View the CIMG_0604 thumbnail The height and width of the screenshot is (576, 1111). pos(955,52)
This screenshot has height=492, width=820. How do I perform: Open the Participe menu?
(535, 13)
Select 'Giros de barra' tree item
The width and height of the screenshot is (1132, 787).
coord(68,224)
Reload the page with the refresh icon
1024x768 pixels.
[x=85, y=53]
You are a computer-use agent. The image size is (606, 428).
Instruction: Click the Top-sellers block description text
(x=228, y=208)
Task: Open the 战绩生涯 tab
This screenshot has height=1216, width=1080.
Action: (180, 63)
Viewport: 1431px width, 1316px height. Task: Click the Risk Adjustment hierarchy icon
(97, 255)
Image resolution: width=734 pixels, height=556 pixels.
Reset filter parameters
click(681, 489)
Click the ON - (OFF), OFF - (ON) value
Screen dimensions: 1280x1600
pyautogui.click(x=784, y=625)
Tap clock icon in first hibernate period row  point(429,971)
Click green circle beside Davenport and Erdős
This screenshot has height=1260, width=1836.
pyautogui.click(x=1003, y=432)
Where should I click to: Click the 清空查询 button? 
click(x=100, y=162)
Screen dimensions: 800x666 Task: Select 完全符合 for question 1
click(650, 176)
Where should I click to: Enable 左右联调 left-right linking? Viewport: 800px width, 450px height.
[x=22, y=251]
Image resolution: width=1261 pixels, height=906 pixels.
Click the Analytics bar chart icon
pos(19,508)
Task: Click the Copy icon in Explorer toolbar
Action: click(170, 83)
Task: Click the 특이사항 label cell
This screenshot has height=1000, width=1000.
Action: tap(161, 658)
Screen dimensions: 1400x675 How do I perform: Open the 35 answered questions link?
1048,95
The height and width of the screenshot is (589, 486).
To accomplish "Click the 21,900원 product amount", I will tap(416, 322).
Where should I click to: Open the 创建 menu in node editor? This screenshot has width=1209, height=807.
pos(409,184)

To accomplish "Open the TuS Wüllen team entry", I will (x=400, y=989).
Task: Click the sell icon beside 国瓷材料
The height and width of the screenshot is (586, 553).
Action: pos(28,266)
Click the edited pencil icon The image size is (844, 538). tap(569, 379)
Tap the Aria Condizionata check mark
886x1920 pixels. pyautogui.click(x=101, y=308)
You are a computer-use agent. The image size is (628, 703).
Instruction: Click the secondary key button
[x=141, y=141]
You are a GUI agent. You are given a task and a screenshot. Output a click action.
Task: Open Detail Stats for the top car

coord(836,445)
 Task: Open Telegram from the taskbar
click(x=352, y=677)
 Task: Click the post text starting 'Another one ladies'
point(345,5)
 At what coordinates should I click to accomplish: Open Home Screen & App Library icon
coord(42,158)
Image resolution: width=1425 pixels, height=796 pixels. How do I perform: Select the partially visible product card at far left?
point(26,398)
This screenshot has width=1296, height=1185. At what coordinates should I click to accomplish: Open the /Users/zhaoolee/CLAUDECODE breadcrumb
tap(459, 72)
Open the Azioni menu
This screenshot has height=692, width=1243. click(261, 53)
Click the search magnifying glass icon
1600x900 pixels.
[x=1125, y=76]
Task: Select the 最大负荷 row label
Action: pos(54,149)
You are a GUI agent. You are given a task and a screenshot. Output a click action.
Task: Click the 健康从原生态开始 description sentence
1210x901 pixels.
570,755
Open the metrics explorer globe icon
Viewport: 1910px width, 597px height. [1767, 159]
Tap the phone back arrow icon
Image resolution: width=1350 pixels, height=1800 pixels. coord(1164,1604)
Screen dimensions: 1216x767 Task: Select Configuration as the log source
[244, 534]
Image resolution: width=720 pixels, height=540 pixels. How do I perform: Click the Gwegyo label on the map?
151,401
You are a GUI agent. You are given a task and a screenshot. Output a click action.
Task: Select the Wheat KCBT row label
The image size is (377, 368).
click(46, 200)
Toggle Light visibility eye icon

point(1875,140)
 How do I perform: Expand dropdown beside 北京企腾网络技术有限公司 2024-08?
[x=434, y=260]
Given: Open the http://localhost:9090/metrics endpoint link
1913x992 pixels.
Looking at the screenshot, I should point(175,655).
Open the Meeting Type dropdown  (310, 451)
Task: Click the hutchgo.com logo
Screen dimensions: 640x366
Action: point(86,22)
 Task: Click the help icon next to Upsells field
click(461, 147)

○ ○ ○ ○ ○

WHAT IS REQUIRED: Exactly as written, set down all of the material.

SOLUTION:
View the CIMG_0604 thumbnail The height and width of the screenshot is (576, 1111). pos(955,52)
This screenshot has height=492, width=820. How do I perform: Open the Participe menu?
(535, 13)
Select 'Giros de barra' tree item
The width and height of the screenshot is (1132, 787).
coord(68,224)
Reload the page with the refresh icon
1024x768 pixels.
[x=85, y=53]
You are a computer-use agent. The image size is (606, 428).
Instruction: Click the Top-sellers block description text
(x=228, y=208)
Task: Open the 战绩生涯 tab
This screenshot has height=1216, width=1080.
Action: (180, 63)
Viewport: 1431px width, 1316px height. Task: Click the Risk Adjustment hierarchy icon
(97, 255)
Image resolution: width=734 pixels, height=556 pixels.
Reset filter parameters
click(681, 489)
Click the ON - (OFF), OFF - (ON) value
Screen dimensions: 1280x1600
pyautogui.click(x=784, y=625)
Tap clock icon in first hibernate period row  point(429,971)
Click green circle beside Davenport and Erdős
This screenshot has height=1260, width=1836.
pyautogui.click(x=1003, y=432)
Where should I click to: Click the 清空查询 button? 
click(x=100, y=162)
Screen dimensions: 800x666 Task: Select 完全符合 for question 1
click(650, 176)
Where should I click to: Enable 左右联调 left-right linking? Viewport: 800px width, 450px height.
[x=22, y=251]
Image resolution: width=1261 pixels, height=906 pixels.
Click the Analytics bar chart icon
pos(19,508)
Task: Click the Copy icon in Explorer toolbar
Action: click(170, 83)
Task: Click the 특이사항 label cell
This screenshot has height=1000, width=1000.
Action: tap(161, 658)
Screen dimensions: 1400x675 How do I perform: Open the 35 answered questions link?
1048,95
The height and width of the screenshot is (589, 486).
To accomplish "Click the 21,900원 product amount", I will tap(416, 322).
Where should I click to: Open the 创建 menu in node editor? This screenshot has width=1209, height=807.
pos(409,184)

To accomplish "Open the TuS Wüllen team entry", I will (x=400, y=989).
Task: Click the sell icon beside 国瓷材料
The height and width of the screenshot is (586, 553).
Action: pos(28,266)
Click the edited pencil icon The image size is (844, 538). tap(569, 379)
Tap the Aria Condizionata check mark
886x1920 pixels. pyautogui.click(x=101, y=308)
You are a computer-use agent. The image size is (628, 703).
Instruction: Click the secondary key button
[x=141, y=141]
You are a GUI agent. You are given a task and a screenshot. Output a click action.
Task: Open Detail Stats for the top car

coord(836,445)
 Task: Open Telegram from the taskbar
click(x=352, y=677)
 Task: Click the post text starting 'Another one ladies'
point(345,5)
 At what coordinates should I click to accomplish: Open Home Screen & App Library icon
coord(42,158)
Image resolution: width=1425 pixels, height=796 pixels. How do I perform: Select the partially visible product card at far left?
point(26,398)
This screenshot has width=1296, height=1185. At what coordinates should I click to accomplish: Open the /Users/zhaoolee/CLAUDECODE breadcrumb
tap(459, 72)
Open the Azioni menu
This screenshot has height=692, width=1243. click(261, 53)
Click the search magnifying glass icon
1600x900 pixels.
[x=1125, y=76]
Task: Select the 最大负荷 row label
Action: pos(54,149)
You are a GUI agent. You are given a task and a screenshot. Output a click action.
Task: Click the 健康从原生态开始 description sentence
1210x901 pixels.
570,755
Open the metrics explorer globe icon
Viewport: 1910px width, 597px height. [1767, 159]
Tap the phone back arrow icon
Image resolution: width=1350 pixels, height=1800 pixels. coord(1164,1604)
Screen dimensions: 1216x767 Task: Select Configuration as the log source
[244, 534]
Image resolution: width=720 pixels, height=540 pixels. How do I perform: Click the Gwegyo label on the map?
151,401
You are a GUI agent. You are given a task and a screenshot. Output a click action.
Task: Select the Wheat KCBT row label
The image size is (377, 368).
click(46, 200)
Toggle Light visibility eye icon

point(1875,140)
 How do I perform: Expand dropdown beside 北京企腾网络技术有限公司 2024-08?
[x=434, y=260]
Given: Open the http://localhost:9090/metrics endpoint link
1913x992 pixels.
Looking at the screenshot, I should point(175,655).
Open the Meeting Type dropdown  (310, 451)
Task: Click the hutchgo.com logo
Screen dimensions: 640x366
Action: point(86,22)
 Task: Click the help icon next to Upsells field
click(461, 147)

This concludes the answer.